**Action item**
Exactly the lines below starting at the line with "[Follow on Facebook] (58, 1328)" and ending at the line with "engbengtian@gmail.com (234, 2025)" are wanted, with both ends included. Leave out the pictures and add no other lines.

**Input**
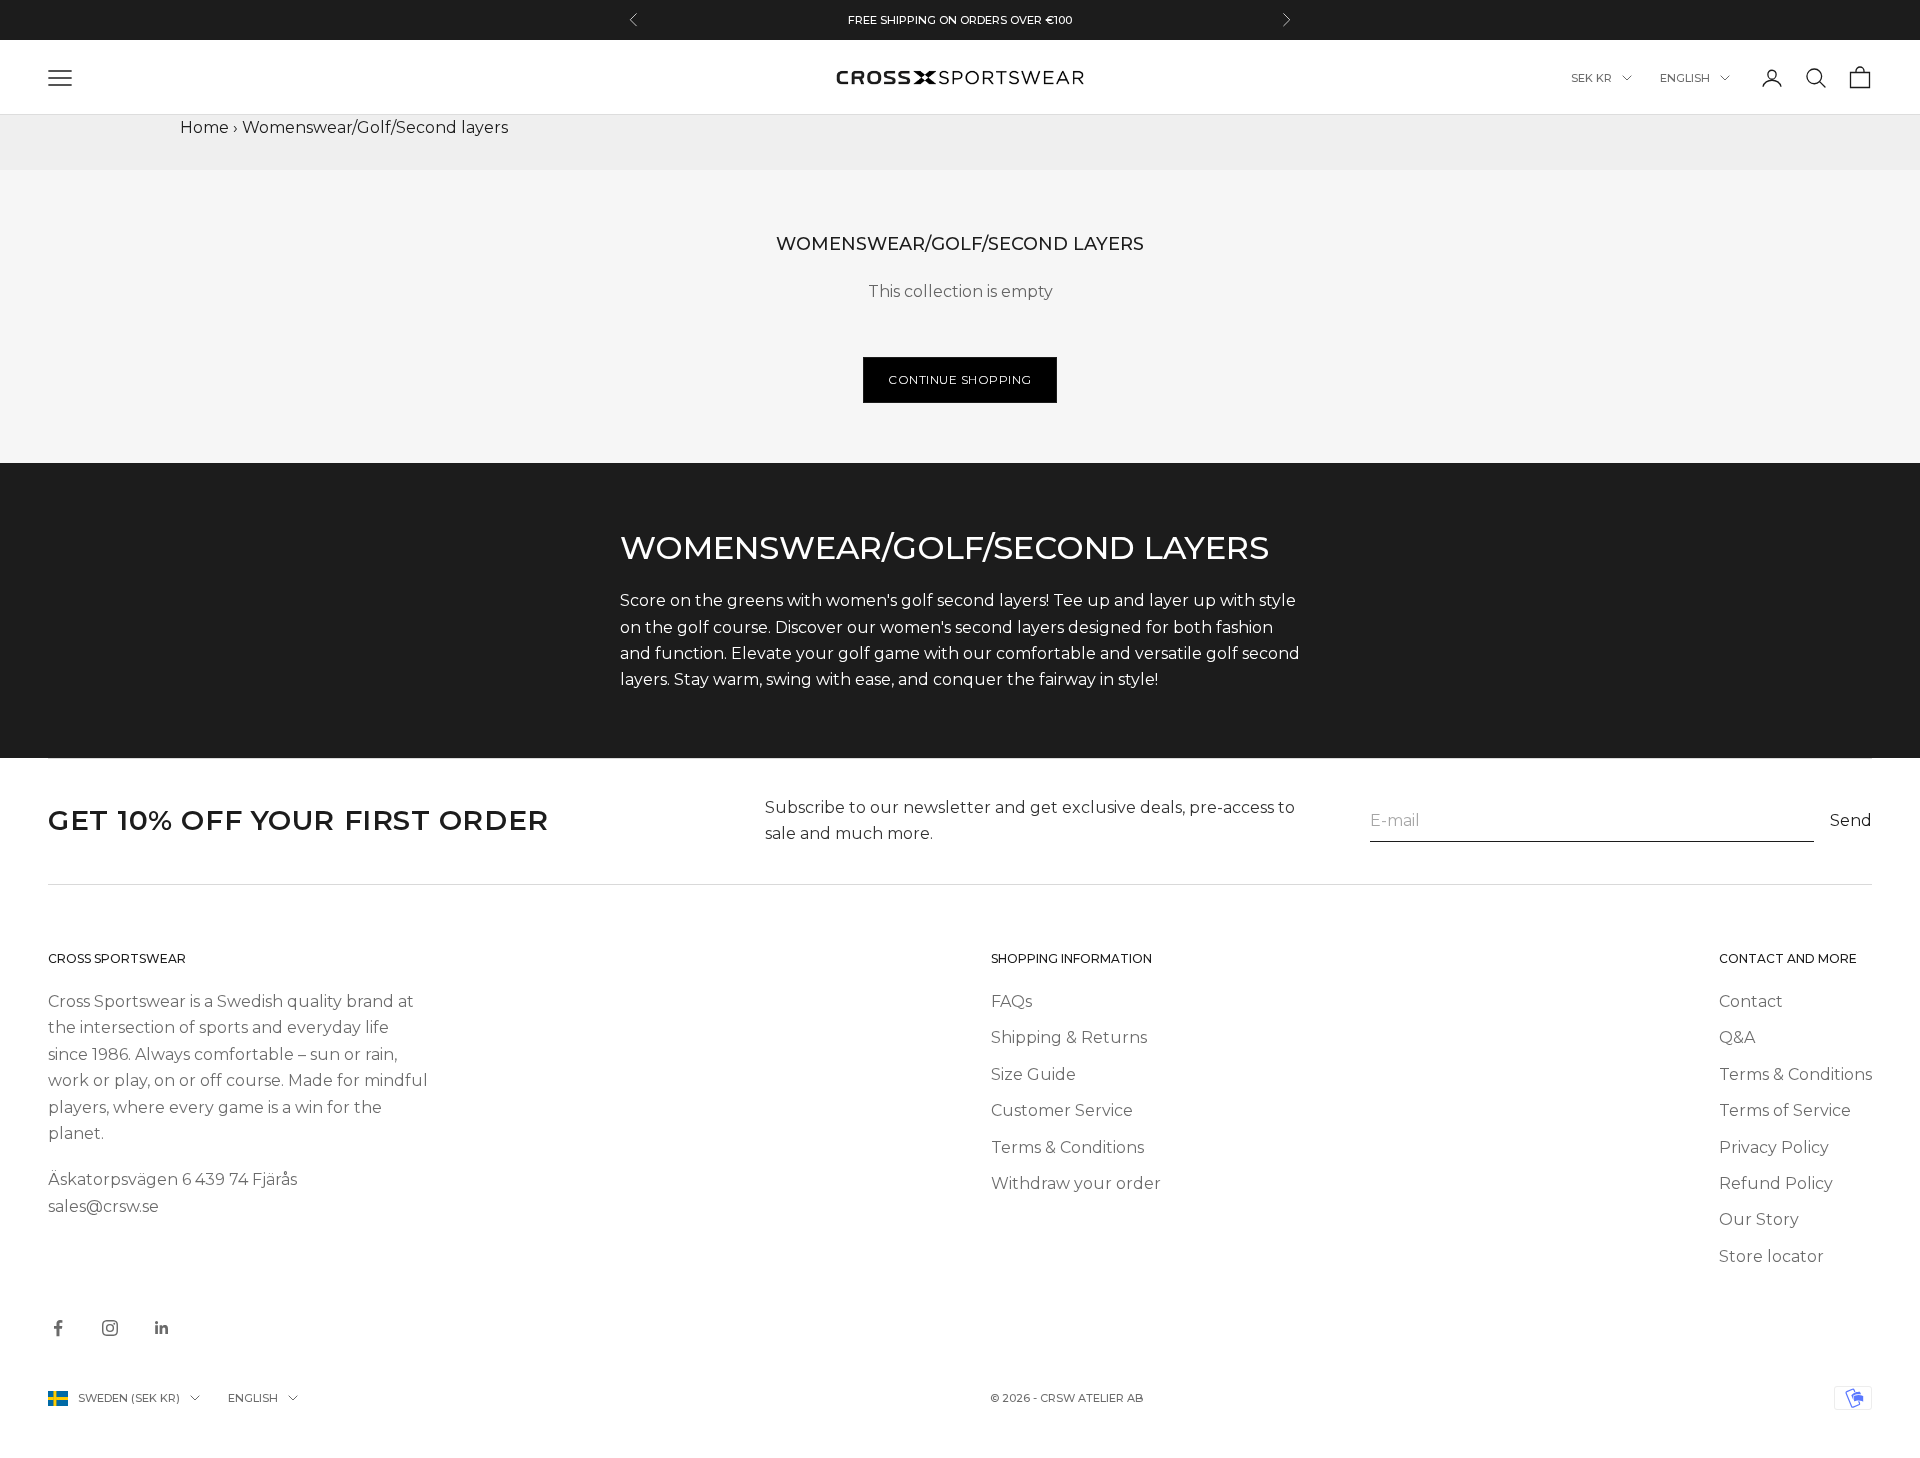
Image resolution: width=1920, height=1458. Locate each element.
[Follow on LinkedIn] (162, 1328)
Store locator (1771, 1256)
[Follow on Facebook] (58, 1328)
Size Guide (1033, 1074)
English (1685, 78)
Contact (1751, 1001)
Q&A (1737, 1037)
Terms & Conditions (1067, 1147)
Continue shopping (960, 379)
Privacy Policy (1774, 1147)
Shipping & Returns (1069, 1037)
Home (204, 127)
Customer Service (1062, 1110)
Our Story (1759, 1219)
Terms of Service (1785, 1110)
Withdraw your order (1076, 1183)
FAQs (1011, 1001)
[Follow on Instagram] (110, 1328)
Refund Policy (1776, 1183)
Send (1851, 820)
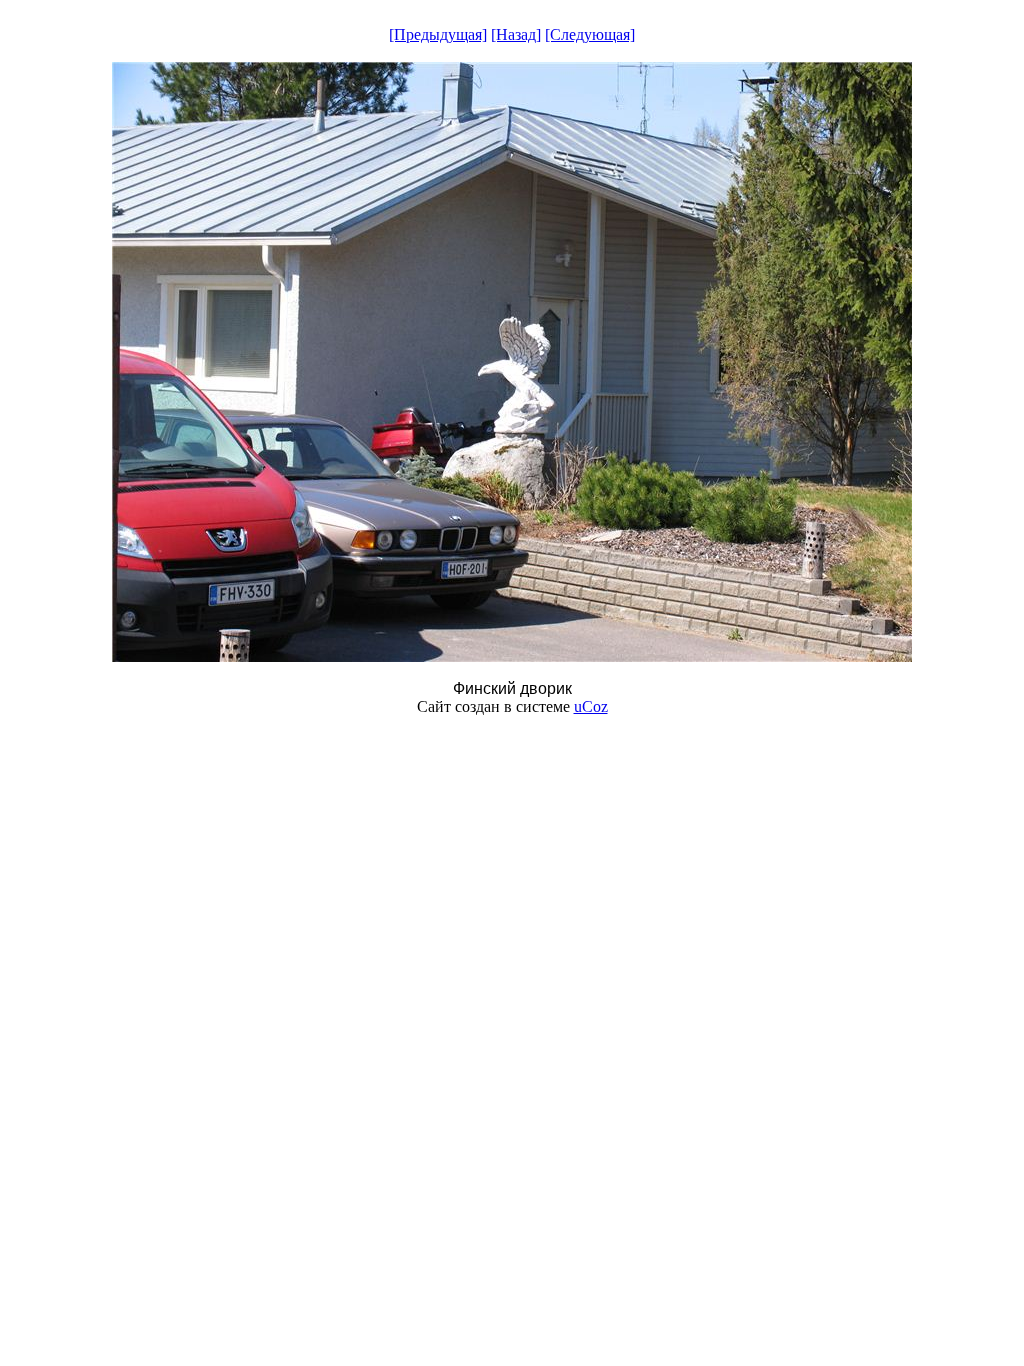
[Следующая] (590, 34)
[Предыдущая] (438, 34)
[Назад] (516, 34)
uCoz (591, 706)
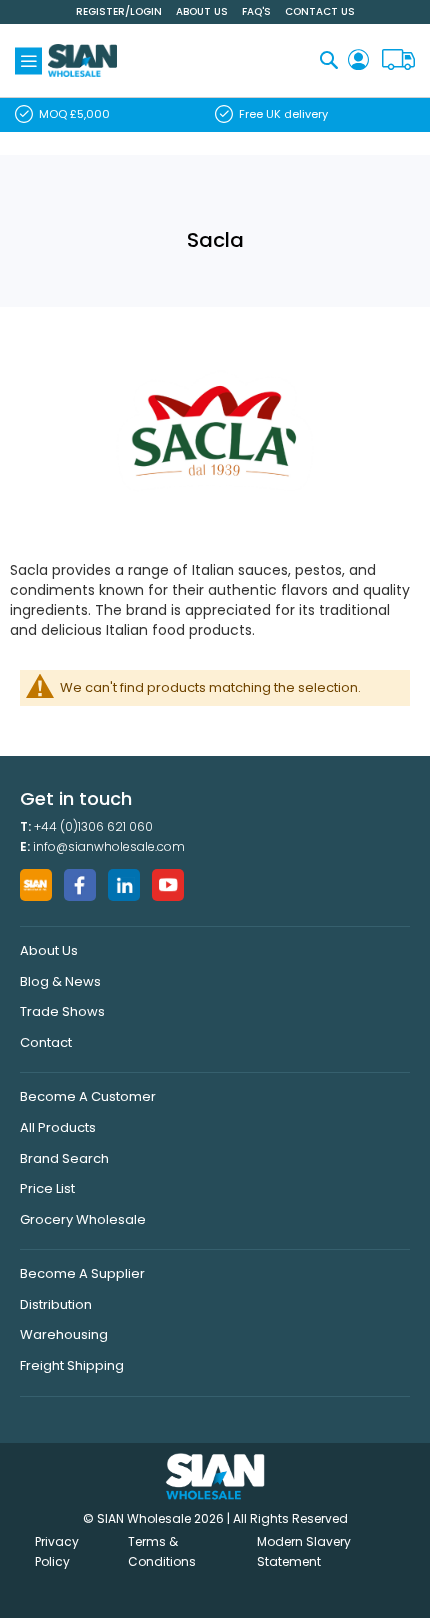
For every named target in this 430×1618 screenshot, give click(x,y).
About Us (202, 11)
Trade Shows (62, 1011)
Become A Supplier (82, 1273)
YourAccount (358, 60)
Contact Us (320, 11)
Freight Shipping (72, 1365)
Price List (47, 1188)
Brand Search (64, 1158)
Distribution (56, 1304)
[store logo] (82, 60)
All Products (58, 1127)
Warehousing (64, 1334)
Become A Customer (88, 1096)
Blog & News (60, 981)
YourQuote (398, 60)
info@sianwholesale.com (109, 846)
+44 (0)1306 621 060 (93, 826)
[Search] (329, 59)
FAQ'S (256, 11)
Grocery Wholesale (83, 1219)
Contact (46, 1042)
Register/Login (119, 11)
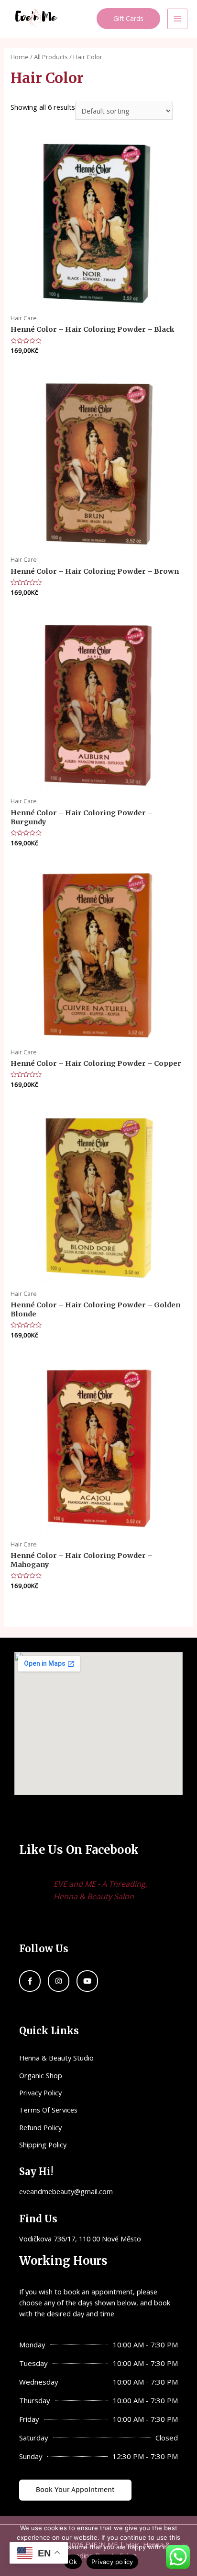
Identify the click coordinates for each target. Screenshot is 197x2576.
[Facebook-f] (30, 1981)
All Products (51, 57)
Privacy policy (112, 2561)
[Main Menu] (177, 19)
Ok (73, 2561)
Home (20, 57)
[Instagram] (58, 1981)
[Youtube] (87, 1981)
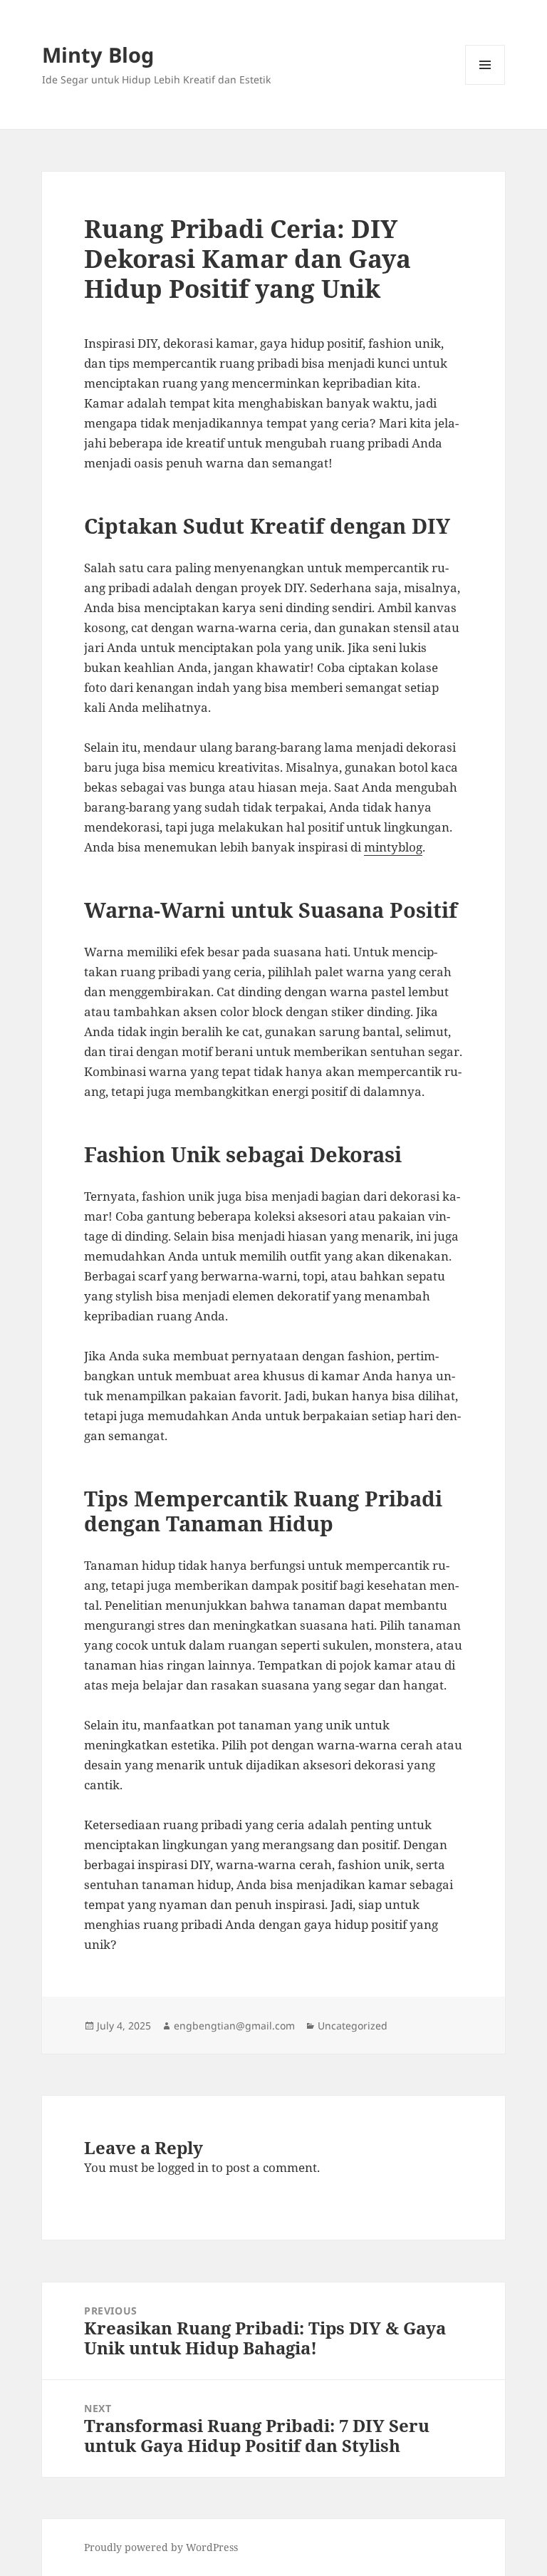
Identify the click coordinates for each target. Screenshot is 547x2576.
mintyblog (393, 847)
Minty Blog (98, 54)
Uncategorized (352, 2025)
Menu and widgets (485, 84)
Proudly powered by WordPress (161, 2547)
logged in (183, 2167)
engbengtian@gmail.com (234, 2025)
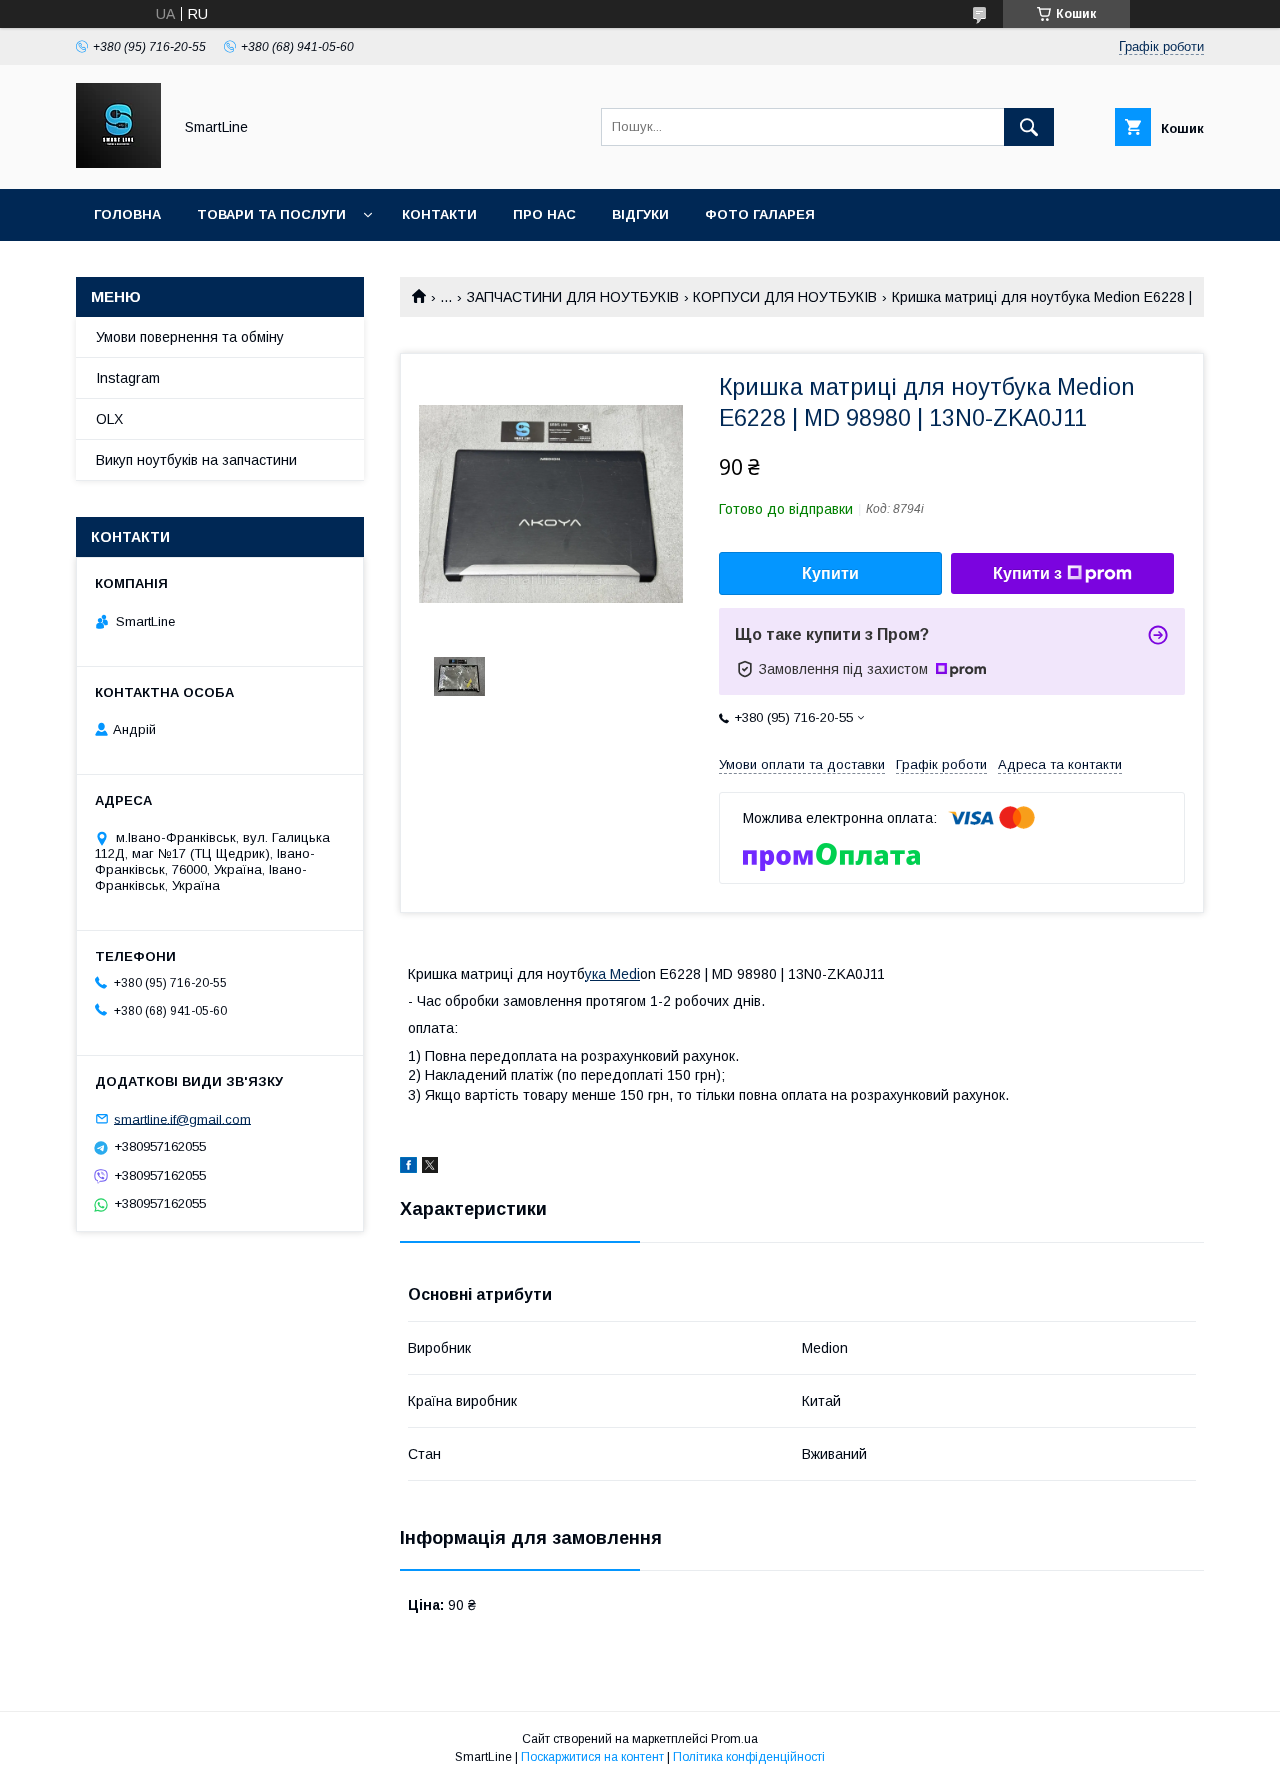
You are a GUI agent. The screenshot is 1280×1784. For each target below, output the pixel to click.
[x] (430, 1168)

**Reply**
[Follow on Facebook] (58, 1328)
Size Guide (1033, 1074)
English (1685, 78)
Contact (1751, 1001)
Q&A (1737, 1037)
Terms & Conditions (1067, 1147)
Continue shopping (960, 379)
Privacy Policy (1774, 1147)
Shipping & Returns (1069, 1037)
Home (204, 127)
Customer Service (1062, 1110)
Our Story (1759, 1219)
Terms of Service (1785, 1110)
Withdraw your order (1076, 1183)
FAQs (1011, 1001)
[Follow on Instagram] (110, 1328)
Refund Policy (1776, 1183)
Send (1851, 820)
[Следующая] (590, 34)
[Предыдущая] (438, 34)
[Назад] (516, 34)
uCoz (591, 706)
For every named target in this 430×1618 screenshot, give click(x,y).
About Us (202, 11)
Trade Shows (62, 1011)
Become A Supplier (82, 1273)
YourAccount (358, 60)
Contact Us (320, 11)
Freight Shipping (72, 1365)
Price List (47, 1188)
Brand Search (64, 1158)
Distribution (56, 1304)
[store logo] (82, 60)
All Products (58, 1127)
Warehousing (64, 1334)
Become A Customer (88, 1096)
Blog & News (60, 981)
YourQuote (398, 60)
info@sianwholesale.com (109, 846)
+44 (0)1306 621 060 (93, 826)
[Search] (329, 59)
FAQ'S (256, 11)
Grocery Wholesale (83, 1219)
Contact (46, 1042)
Register/Login (119, 11)
Identify the click coordinates for each target. Screenshot is 197x2576.
[Facebook-f] (30, 1981)
All Products (51, 57)
Privacy policy (112, 2561)
[Main Menu] (177, 19)
Ok (73, 2561)
Home (20, 57)
[Instagram] (58, 1981)
[Youtube] (87, 1981)
Identify the click coordinates for each target. Screenshot is 547x2576.
mintyblog (393, 847)
Minty Blog (98, 54)
Uncategorized (352, 2025)
Menu and widgets (485, 84)
Proudly powered by WordPress (161, 2547)
logged in (183, 2167)
engbengtian@gmail.com (234, 2025)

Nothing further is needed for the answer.